▶

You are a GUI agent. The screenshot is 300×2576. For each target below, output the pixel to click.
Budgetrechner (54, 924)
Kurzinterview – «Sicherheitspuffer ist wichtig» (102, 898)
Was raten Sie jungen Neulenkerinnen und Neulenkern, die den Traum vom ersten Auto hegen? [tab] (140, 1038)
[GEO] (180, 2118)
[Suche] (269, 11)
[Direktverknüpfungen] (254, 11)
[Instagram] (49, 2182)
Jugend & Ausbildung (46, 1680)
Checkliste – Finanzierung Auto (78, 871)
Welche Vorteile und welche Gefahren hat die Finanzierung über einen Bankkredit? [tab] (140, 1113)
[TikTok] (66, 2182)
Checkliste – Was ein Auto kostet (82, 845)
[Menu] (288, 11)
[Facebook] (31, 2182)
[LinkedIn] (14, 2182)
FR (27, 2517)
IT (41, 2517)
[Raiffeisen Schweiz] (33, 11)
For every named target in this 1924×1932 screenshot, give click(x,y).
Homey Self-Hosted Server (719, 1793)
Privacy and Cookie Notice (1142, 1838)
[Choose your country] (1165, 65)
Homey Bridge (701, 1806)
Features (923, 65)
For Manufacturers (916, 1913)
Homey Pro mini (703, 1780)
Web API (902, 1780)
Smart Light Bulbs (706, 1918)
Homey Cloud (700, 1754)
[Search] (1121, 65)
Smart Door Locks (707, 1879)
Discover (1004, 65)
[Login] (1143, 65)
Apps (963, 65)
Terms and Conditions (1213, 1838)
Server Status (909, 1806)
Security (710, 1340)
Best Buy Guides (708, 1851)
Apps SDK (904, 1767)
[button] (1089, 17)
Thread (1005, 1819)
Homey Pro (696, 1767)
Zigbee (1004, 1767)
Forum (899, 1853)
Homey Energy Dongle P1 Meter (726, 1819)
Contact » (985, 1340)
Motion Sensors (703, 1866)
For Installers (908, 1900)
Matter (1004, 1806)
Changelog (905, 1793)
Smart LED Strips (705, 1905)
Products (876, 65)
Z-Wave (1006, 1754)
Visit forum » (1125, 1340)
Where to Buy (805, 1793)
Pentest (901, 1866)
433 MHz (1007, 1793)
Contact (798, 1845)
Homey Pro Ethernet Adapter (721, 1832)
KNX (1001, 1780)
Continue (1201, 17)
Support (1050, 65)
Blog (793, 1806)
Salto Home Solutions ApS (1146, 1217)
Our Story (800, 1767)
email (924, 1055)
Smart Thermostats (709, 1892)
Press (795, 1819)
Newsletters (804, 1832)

◀

What needs to be done →
What is needed is an exact copy of the lines from the one containing "Forum (899, 1853)" through the final line of the data, both included, and nothing more.

Reply to the exercise →
Forum (899, 1853)
Homey Energy Dongle P1 Meter (726, 1819)
Contact » (985, 1340)
Motion Sensors (703, 1866)
For Installers (908, 1900)
Matter (1004, 1806)
Changelog (905, 1793)
Smart LED Strips (705, 1905)
Products (876, 65)
Z-Wave (1006, 1754)
Visit forum » (1125, 1340)
Where to Buy (805, 1793)
Pentest (901, 1866)
433 MHz (1007, 1793)
Contact (798, 1845)
Homey Pro Ethernet Adapter (721, 1832)
KNX (1001, 1780)
Continue (1201, 17)
Support (1050, 65)
Blog (793, 1806)
Salto Home Solutions ApS (1146, 1217)
Our Story (800, 1767)
email (924, 1055)
Smart Thermostats (709, 1892)
Press (795, 1819)
Newsletters (804, 1832)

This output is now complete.